This is a problem from K.L. Chung's "A Course in Probability Theory". I have been asked to prove by giving an example that if a sequence of random variables $\{X_n\}$ converges to $0$ in probability then $\frac{S_n}{n}$ may not converge to $0$ in probability (where $\{S_n\}$ denotes the partial sum sequence).
I have started with the sequence (as per the hint given) $\{X_n\}$ such that $X_n$ assumes values $2^n$ and $0$ with probabilities $\frac{1}{n}$ and $1-\frac{1}{n}$ respectively. It is easy to show that this sequence converges to $0$ in probability. However I am not being able to prove that $\frac{S_n}{n}$ doesn't converge to $0$ in probability. Can someone give a hint or a direction to proceed in?

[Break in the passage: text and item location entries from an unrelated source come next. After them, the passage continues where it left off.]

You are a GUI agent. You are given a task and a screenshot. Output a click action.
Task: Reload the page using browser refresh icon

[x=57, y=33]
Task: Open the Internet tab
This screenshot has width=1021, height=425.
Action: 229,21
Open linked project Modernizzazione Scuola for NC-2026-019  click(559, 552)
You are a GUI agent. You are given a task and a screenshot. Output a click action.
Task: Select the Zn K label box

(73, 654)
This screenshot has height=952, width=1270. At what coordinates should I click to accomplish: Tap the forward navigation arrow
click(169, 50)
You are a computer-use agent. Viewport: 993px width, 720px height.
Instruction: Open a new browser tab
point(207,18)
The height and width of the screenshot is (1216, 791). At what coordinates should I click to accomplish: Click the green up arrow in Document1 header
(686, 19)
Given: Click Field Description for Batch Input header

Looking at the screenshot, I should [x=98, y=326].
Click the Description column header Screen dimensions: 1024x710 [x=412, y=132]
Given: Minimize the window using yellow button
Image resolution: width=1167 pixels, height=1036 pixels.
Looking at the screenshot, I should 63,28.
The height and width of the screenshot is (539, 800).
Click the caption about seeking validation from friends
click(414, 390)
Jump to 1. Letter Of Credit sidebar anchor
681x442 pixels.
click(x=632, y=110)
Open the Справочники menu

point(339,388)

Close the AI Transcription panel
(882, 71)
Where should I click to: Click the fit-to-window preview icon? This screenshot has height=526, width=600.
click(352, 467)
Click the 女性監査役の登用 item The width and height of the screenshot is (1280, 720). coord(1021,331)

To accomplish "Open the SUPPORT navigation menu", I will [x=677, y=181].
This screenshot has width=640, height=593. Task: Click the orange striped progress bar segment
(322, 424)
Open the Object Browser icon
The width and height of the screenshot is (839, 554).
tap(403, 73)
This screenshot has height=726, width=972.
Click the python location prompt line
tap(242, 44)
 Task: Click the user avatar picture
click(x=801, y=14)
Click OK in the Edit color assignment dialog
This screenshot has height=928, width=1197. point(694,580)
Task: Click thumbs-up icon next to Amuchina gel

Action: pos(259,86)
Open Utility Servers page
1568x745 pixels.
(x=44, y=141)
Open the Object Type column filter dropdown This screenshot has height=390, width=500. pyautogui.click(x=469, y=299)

We want to show that $\frac{S_n}{n}$ doesn't converge to $0$ in probability. For this, it is enough to show that $\mathcal{P}\{\frac{S_n}{n}\geq 1\}=\mathcal{P}\{S_n\geq n\}>C$ for some positive constant $C$ independent of $n$ (or at least for every $n$ greater than some fixed natural number). For this, we note that if $S_n<n$ holds then $X_i=0$ for each $i>\log_2 n$, because, if $S_n<n$, then the sum cannot consist of terms bigger than $n$. This and the fact that the $X_i$'s are independent random variables, together imply that \begin{equation*} \mathcal{P}\big\{S_n<n\big\}\leq\mathcal{P}\big\{X_i=0:\log_2 n<i\leq n\big\}=\prod\limits_{\lceil\log_2 n\rceil}^n\Bigg(1-\frac{1}{i}\Bigg)=\frac{\lceil\log_2 n\rceil-1}{n}. \end{equation*} The right-hand term converges to $0$ as $n\to\infty$. We can see this by computing the limit $\lim\limits_{x\to\infty}\frac{\log_2 x -1}{x}$. The expression being in $\frac{\infty}{\infty}$ indeterminate form, we can apply l'Hopital's rule to write \begin{align*} \lim\limits_{x\to\infty}\frac{\log_2 x -1}{x}=\lim\limits_{x\to\infty}\frac{1}{x\ln 2}=0 \end{align*} Thus we see that $\mathcal{P}\{S_n<n\}\to 0$ as $n\to\infty$. Thus if we choose $C=0.5$, say, then there exists a natural number $N_0$ such that for all natural numbers $n\geq N_0$, $\mathcal{P}\{S_n<n\}<C$, or in other words $\mathcal{P}\{S_n\geq n\}>1-C=1-0.5=0.5=C$ which is exactly what we wanted to show. Hence $\frac{S_n}{n}$ does not converge to $0$ in probability. Hope that helps.